While their home on the Sunshine Coast was being built, they caravanned around Australia for seven months, seeking out every country town with a rock and roll dance club or festival. “And there are a lot,” says Rhys. Dancing has built them a network of friends around Australia, around the world. For this couple, dancing is not a hobby, it’s a life.

But it all gets back to the movement, and it’s quite technical. Rhys says all good dancers have a “tool box” full of moves. Before they hit the dance floor, Rhys will check the beat on his phone, then work out the progression of appropriate moves. On the floor, the couple rarely call moves to each other, although they do have their own code for many of them. The communication is through touch.

Says Sandy: “You learn to respond to signals from your partner. If Rhys is leading I’ll respond to a slight pressure on my hand or my back and that will lead us into the next move. It’s like riding a horse in a way. You can’t tell a horse what you’re going to do next, you let him know by applying pressure on the stirrups or the knees.”

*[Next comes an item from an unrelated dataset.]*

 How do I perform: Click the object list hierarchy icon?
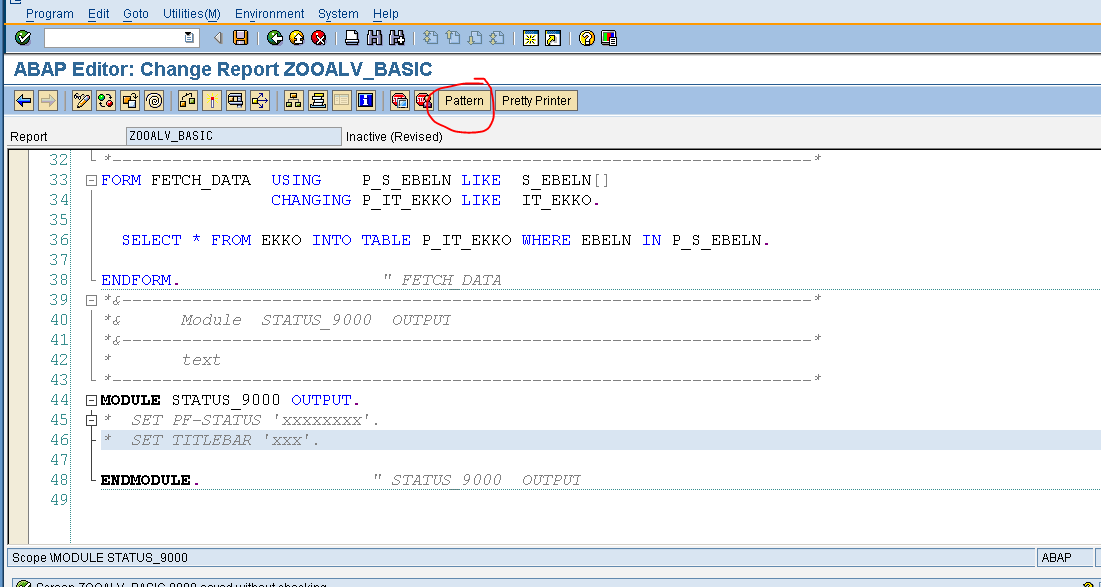point(296,100)
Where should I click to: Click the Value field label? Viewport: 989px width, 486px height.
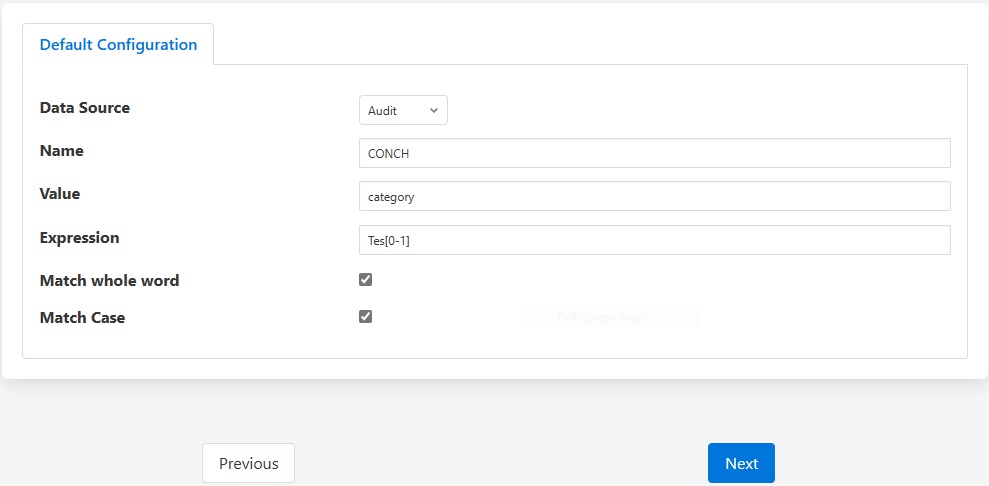[x=60, y=193]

Adds Rhys: “So familiarity leads to better dancing. It’s very hard for people who don’t know each other to have that connection, and if you’re emotionally connected, well it takes it to a whole other level.”

They’re making eyes at each other across the table, the band is starting to play, Rhys is feeling for his phone, tapping his foot to the growing beat. It’s time to leave them to their art.

“One thing before you go,” says Rhys. “Everywhere around the world where there are rock and roll clubs, they celebrate Frankie Manning’s birthday on May 26. He was the leader of the swing movement that introduced tight moves on crowded floors, he invented the Lindy Hop. Frankie Manning Day is celebrated everywhere, except here.”

So if you see a ’59 Chevy pull up at a servo near you in a couple of weeks, and a very hip middle-aged couple start busting moves between the bowsers, that’ll be Rhys and Sandy, remembering Frankie Manning’s legacy.